Forskolin mimics TSH action on the expression of protein kinase C isozymes in pig thyroid cell cultures

• Published in: Cellular signalling Vol. 6; no. 5; pp. 513 - 522
• Main Authors: Féliers, Denis, My-Chan Dang, Pham, Haye, Bernard, Pavlovic-Hournac, Miroslava
• Format: Journal Article
• Language: English
• Published: Amsterdam Elsevier Inc 01.07.1994; Elsevier
• Subjects: Animals; Biological and medical sciences; Cell physiology; Cells, Cultured; Chromatography, Ion Exchange; Colforsin - pharmacology; Cyclic AMP - metabolism; forskolin; Fundamental and applied biological sciences.
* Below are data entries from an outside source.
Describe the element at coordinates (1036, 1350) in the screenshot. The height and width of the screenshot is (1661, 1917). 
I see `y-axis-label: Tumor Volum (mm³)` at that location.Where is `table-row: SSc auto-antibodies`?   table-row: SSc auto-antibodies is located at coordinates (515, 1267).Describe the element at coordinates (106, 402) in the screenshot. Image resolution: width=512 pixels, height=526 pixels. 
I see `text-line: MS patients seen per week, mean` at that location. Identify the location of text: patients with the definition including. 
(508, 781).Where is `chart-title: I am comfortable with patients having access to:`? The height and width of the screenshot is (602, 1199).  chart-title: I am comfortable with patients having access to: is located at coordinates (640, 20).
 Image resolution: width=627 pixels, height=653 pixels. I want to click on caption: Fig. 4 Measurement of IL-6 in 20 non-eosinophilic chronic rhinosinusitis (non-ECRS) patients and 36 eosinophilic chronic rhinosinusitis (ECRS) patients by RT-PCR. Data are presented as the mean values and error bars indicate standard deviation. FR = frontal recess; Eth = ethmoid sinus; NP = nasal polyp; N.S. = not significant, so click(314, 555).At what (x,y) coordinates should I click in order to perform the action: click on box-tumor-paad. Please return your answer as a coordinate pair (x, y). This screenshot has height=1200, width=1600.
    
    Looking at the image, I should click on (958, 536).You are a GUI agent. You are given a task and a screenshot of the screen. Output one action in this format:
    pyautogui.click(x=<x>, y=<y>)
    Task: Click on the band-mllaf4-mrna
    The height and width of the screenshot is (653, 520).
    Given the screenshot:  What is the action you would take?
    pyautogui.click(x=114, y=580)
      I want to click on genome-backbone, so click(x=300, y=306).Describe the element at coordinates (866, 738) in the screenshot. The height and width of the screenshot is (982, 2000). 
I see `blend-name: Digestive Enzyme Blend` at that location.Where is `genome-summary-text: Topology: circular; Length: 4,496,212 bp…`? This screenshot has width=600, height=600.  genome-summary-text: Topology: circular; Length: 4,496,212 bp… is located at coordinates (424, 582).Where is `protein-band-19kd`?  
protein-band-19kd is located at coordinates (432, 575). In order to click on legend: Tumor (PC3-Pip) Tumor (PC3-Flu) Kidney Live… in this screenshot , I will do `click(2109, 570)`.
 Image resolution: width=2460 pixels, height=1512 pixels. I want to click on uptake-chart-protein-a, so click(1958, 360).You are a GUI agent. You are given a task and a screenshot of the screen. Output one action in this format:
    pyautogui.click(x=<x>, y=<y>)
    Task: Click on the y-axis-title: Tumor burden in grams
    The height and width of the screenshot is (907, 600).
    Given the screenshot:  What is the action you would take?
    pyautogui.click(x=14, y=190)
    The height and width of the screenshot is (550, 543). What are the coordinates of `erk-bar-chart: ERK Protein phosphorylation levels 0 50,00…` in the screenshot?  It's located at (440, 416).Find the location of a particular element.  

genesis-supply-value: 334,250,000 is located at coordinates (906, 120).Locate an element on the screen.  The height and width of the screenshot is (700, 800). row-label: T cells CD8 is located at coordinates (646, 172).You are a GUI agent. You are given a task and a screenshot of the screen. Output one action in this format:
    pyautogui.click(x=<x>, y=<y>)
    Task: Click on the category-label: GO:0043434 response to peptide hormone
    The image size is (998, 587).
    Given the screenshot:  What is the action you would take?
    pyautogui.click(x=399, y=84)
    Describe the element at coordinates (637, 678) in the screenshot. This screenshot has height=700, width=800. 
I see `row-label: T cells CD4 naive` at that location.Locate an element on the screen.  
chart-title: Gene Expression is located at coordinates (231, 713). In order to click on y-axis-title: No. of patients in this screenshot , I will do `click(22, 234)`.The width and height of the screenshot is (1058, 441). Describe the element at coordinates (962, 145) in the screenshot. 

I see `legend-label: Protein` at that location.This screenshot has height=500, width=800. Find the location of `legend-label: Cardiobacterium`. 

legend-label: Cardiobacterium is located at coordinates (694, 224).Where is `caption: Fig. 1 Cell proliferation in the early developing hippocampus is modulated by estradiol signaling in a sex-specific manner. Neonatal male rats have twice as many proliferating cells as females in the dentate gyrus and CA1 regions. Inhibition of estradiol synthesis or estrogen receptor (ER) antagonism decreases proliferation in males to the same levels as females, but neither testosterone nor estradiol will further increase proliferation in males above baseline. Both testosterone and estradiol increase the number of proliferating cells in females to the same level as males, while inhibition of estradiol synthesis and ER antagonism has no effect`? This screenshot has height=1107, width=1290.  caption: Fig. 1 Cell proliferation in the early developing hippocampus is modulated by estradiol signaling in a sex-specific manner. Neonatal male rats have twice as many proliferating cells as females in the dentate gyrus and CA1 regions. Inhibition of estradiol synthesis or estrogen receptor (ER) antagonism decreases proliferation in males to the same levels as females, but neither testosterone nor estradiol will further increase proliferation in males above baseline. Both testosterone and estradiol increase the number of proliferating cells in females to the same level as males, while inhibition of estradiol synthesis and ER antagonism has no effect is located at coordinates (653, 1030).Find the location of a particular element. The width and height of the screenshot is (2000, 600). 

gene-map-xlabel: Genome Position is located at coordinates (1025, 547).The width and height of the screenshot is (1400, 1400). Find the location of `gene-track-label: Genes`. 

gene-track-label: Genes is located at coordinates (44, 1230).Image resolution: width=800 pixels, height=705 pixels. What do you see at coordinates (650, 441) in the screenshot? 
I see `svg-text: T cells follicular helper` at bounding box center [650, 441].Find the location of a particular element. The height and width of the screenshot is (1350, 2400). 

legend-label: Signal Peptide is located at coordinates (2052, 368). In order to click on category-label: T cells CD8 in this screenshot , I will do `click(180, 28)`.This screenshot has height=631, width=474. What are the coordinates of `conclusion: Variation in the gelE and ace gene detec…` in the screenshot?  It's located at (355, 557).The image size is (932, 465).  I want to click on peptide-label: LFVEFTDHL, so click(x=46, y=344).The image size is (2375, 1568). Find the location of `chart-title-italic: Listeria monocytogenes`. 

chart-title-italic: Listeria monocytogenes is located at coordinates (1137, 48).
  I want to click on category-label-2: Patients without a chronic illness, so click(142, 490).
Psychology; Hormonal regulation; Immunoblotting; Isoenzymes - isolation & purification; Isoenzymes - metabolism; Molecular and cellular biology; Molecular Mimicry; pig thyrocytes; PKC heterogeneity; Protein Kinase C - isolation & purification; Protein Kinase C - metabolism; Substrate Specificity; Swine; Thyroid Gland - cytology; Thyroid Gland - drug effects; Thyroid Gland - enzymology; Thyrotropin - pharmacology; TSH; PKC heterogeneity; forskolin; AMP; pig thyrocytes; TSH; nPKC; aPKC; TRH; cPKC; EDTA; EGTA; PMSF; PtdSer; DNA; ATP; Vertebrata; Protein kinase C; Mammalia; Enzyme; Isozyme; Forskolin; Hormonal regulation; Thyroid gland; Artiodactyla; Ungulata; Pig
• ISSN: 0898-6568; 1873-3913
• DOI: 10.1016/0898-6568(94)90005-1

In porcine thyroid cell cultures, phospholipid-dependent protein kinases (PKCs) have the same characteristics as intact glands. The overall PKC activity, presence of PKC isozymes, chromatographic pattern and endogenous substrates specificity were not modified during the two-day culture period. Three PKC isozymes (cPKCϵ, nPKCϵ and aPKCξ) were identified by immublot analysis in the two cellular fractions: cytosol and particulate extract, both in intact glands and two-day-old culture. In cells cultured for two days in the presence of TSH (0.1 mU/ml), the overall PKC activity was stimulated ( ca. 200%) in the two compartments. This stimulation was parallel to the increase in protein expression of the three PKC isoforms (as demonstrated by immunoblot analysis) and was accompanied by a redistribution of cPKCα and nPKCϵ toward the particulate fraction. In TSH-treated cells, hydroxyapaptide chromatography of cytosolic PKC revealed an additional peak of PKC activity eluted at 195 mM potassium phosphate. Its elution molarity did not correspond to the molarity of any known PKC isozyme, and it did not cross-react with antibodies directed against cPKC isozymes—: α, β, or γ. When TSH was replaced by forskolin (10 −5 M), identical quantitative and qualitative modifications were obtained, suggesting that, in thyroid cells, the cyclic AMP-dependent regulatory cascade could be involved in the control of PKC isoforms expression by TSH.